"Nous avons constaté avec regret des violences ayant entraîné des destructions sur des biens publics et privés et, malheureusement, neuf décès à Dakar et à Ziguinchor" (sud), a dit le ministre de l'Intérieur Antoine Diome dans un court message diffusé par la télévision nationale dans la nuit.
Il a aussi confirmé que les autorités avaient restreint l'accès aux réseaux sociaux, ce qui a été constaté par exemple pour Facebook, WhatsApp ou Twitter.
"Ayant constaté sur les réseaux sociaux la diffusion de messages haineux et subversifs, l'Etat du Sénégal en toute souveraineté a décidé de suspendre temporairement l'usage de certaines applications digitales", a-t-il dit. Il a appelé au calme et assuré que l'Etat prenait "toutes les mesures" de sécurité nécessaires.
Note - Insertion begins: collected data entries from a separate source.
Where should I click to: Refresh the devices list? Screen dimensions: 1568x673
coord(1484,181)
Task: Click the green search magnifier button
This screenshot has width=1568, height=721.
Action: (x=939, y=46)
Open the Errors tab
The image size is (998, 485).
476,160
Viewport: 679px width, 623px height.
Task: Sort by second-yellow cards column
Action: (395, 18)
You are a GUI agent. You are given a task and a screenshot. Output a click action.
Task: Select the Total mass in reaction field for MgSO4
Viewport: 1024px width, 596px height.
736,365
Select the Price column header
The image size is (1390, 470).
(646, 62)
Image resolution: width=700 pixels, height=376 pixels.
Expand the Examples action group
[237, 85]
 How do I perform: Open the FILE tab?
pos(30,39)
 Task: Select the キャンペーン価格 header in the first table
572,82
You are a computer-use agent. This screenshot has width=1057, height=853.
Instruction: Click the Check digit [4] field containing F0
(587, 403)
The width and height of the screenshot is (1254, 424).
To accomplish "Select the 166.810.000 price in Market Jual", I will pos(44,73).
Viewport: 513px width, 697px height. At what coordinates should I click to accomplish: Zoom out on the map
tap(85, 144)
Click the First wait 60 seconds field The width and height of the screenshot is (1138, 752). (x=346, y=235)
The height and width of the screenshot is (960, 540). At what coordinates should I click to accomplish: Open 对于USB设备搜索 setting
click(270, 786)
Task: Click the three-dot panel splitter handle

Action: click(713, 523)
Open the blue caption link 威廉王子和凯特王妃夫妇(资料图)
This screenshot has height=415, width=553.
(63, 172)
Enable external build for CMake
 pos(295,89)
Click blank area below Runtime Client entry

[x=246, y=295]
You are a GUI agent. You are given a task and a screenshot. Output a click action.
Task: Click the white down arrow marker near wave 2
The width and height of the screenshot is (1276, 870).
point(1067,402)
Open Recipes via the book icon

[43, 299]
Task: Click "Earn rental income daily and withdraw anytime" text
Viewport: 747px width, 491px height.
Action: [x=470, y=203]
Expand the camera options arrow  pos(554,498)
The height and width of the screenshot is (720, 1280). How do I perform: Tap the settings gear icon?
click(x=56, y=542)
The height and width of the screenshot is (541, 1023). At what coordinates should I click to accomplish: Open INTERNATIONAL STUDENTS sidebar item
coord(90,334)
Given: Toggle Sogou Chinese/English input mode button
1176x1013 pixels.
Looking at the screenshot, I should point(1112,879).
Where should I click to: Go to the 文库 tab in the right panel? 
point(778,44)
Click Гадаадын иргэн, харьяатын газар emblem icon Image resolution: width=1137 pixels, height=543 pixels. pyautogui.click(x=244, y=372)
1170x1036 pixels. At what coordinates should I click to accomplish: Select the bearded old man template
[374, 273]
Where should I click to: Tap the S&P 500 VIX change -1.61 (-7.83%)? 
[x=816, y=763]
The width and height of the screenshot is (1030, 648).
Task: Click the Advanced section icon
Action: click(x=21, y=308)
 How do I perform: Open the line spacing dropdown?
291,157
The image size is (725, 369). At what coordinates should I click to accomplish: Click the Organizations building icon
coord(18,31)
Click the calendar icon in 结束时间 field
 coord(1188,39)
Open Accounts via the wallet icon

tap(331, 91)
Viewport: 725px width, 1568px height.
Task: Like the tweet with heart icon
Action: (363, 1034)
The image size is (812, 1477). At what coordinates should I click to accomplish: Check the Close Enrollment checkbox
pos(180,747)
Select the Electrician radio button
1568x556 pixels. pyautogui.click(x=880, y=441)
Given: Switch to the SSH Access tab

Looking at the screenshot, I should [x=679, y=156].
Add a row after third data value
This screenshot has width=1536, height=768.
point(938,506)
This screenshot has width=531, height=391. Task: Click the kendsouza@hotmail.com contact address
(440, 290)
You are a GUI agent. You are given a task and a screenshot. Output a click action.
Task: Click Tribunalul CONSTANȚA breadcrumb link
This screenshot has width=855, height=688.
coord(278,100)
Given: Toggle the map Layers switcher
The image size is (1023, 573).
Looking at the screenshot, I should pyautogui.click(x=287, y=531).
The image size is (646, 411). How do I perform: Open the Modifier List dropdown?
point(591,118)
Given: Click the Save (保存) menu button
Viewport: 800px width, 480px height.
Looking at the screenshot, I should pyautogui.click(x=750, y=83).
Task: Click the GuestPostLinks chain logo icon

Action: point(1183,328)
Le service de surveillance d'internet Netblocks a dit observer une "situation (qui) ressemble à celle observée en 2021". Le Sénégal avait alors été en proie à des émeutes meurtrières, qu'une interpellation de M. Sonko avait déjà contribué à déclencher.
M. Sonko, troisième de la présidentielle de 2019 et adversaire du président Macky Sall, a été condamné jeudi par une chambre criminelle à deux ans de prison ferme pour "corruption de la jeunesse", délit qui consiste à favoriser la "débauche" d'un jeune de moins de 21 ans.
Il était accusé de viols et menaces de mort contre une employée d'un salon de beauté où il allait se faire masser entre 2020 et 2021. L'employée, Adji Sarr, avait moins de 21 ans au moment des faits qu'elle dénonce.
La cour a acquitté M. Sonko des accusations de viols et menaces de mort.
L'enjeu était autant pénal que politique. La décision paraît, au vu du code électoral, entraîner l'inéligibilité de M. Sonko.
M. Sonko était absent au prononcé de l'arrêt, tout comme lors de son procès. Il est présumé bloqué par les forces de sécurité chez lui dans la capitale, "séquestré" selon lui.
Mais, après deux ans d'une confrontation avec les autorités qui a tenu en haleine le pays, il peut désormais être arrêté "à tout moment", a dit à des journalistes le ministre de la Justice Ismaïla Madior Fall.
Sans attendre une telle arrestation, les troubles redoutés avant le délibéré ont éclaté à Dakar et dans plusieurs villes.
L'université de Dakar a pris des airs de champ de bataille. Des groupes de jeunes ont affronté à coups de pierres les policiers ripostant avec des gaz lacrymogènes.
Plusieurs cars de la faculté de médecine, du département d'histoire et CESTI, la principale école de journalisme du pays ont été incendiés et des bureaux saccagés.
En dehors de ces foyers de violence, les rues de Dakar ont été désertées.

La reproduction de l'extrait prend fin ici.